# Exercise brief:
Every record must appear in the answer exactly as it stands.

# Task material:
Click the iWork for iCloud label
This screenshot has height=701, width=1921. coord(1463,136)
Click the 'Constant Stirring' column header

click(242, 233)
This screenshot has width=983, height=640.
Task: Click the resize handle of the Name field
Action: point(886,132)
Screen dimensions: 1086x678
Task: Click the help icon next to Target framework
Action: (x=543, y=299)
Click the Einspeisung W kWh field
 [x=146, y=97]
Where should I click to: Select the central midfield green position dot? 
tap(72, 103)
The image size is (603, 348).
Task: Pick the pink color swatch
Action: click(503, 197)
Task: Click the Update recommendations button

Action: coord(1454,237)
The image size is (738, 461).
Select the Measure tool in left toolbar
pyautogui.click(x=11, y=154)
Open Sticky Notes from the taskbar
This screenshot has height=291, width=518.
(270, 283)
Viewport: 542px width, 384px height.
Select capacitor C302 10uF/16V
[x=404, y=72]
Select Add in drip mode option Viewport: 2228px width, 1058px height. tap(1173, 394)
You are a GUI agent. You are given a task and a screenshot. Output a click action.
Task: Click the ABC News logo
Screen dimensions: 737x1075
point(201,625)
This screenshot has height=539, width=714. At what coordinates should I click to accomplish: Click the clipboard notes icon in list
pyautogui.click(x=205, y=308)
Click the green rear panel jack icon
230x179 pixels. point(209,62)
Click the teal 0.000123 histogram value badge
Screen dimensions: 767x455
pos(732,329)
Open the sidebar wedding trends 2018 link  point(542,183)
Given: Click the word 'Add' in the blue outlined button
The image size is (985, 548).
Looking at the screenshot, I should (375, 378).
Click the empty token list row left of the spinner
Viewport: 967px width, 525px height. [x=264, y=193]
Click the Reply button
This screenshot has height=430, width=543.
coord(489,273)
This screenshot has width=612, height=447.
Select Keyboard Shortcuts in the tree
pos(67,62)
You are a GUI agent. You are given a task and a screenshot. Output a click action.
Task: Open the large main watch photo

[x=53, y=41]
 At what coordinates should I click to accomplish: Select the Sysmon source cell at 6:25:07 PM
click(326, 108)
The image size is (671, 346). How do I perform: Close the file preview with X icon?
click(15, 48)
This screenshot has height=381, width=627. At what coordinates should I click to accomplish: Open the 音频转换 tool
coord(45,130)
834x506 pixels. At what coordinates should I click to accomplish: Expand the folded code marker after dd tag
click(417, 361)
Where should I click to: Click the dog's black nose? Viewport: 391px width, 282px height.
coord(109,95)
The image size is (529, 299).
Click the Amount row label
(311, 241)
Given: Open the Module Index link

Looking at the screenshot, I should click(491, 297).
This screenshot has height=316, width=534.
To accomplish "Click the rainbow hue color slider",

# Written response:
Click the iWork for iCloud label
This screenshot has height=701, width=1921. coord(1463,136)
Click the 'Constant Stirring' column header

click(242, 233)
This screenshot has width=983, height=640.
Task: Click the resize handle of the Name field
Action: point(886,132)
Screen dimensions: 1086x678
Task: Click the help icon next to Target framework
Action: (x=543, y=299)
Click the Einspeisung W kWh field
 [x=146, y=97]
Where should I click to: Select the central midfield green position dot? 
tap(72, 103)
The image size is (603, 348).
Task: Pick the pink color swatch
Action: click(503, 197)
Task: Click the Update recommendations button

Action: coord(1454,237)
The image size is (738, 461).
Select the Measure tool in left toolbar
pyautogui.click(x=11, y=154)
Open Sticky Notes from the taskbar
This screenshot has height=291, width=518.
(270, 283)
Viewport: 542px width, 384px height.
Select capacitor C302 10uF/16V
[x=404, y=72]
Select Add in drip mode option Viewport: 2228px width, 1058px height. tap(1173, 394)
You are a GUI agent. You are given a task and a screenshot. Output a click action.
Task: Click the ABC News logo
Screen dimensions: 737x1075
point(201,625)
This screenshot has height=539, width=714. At what coordinates should I click to accomplish: Click the clipboard notes icon in list
pyautogui.click(x=205, y=308)
Click the green rear panel jack icon
230x179 pixels. point(209,62)
Click the teal 0.000123 histogram value badge
Screen dimensions: 767x455
pos(732,329)
Open the sidebar wedding trends 2018 link  point(542,183)
Given: Click the word 'Add' in the blue outlined button
The image size is (985, 548).
Looking at the screenshot, I should (375, 378).
Click the empty token list row left of the spinner
Viewport: 967px width, 525px height. [x=264, y=193]
Click the Reply button
This screenshot has height=430, width=543.
coord(489,273)
This screenshot has width=612, height=447.
Select Keyboard Shortcuts in the tree
pos(67,62)
You are a GUI agent. You are given a task and a screenshot. Output a click action.
Task: Open the large main watch photo

[x=53, y=41]
 At what coordinates should I click to accomplish: Select the Sysmon source cell at 6:25:07 PM
click(326, 108)
The image size is (671, 346). How do I perform: Close the file preview with X icon?
click(15, 48)
This screenshot has height=381, width=627. At what coordinates should I click to accomplish: Open the 音频转换 tool
coord(45,130)
834x506 pixels. At what coordinates should I click to accomplish: Expand the folded code marker after dd tag
click(417, 361)
Where should I click to: Click the dog's black nose? Viewport: 391px width, 282px height.
coord(109,95)
The image size is (529, 299).
Click the Amount row label
(311, 241)
Given: Open the Module Index link

Looking at the screenshot, I should click(491, 297).
This screenshot has height=316, width=534.
To accomplish "Click the rainbow hue color slider",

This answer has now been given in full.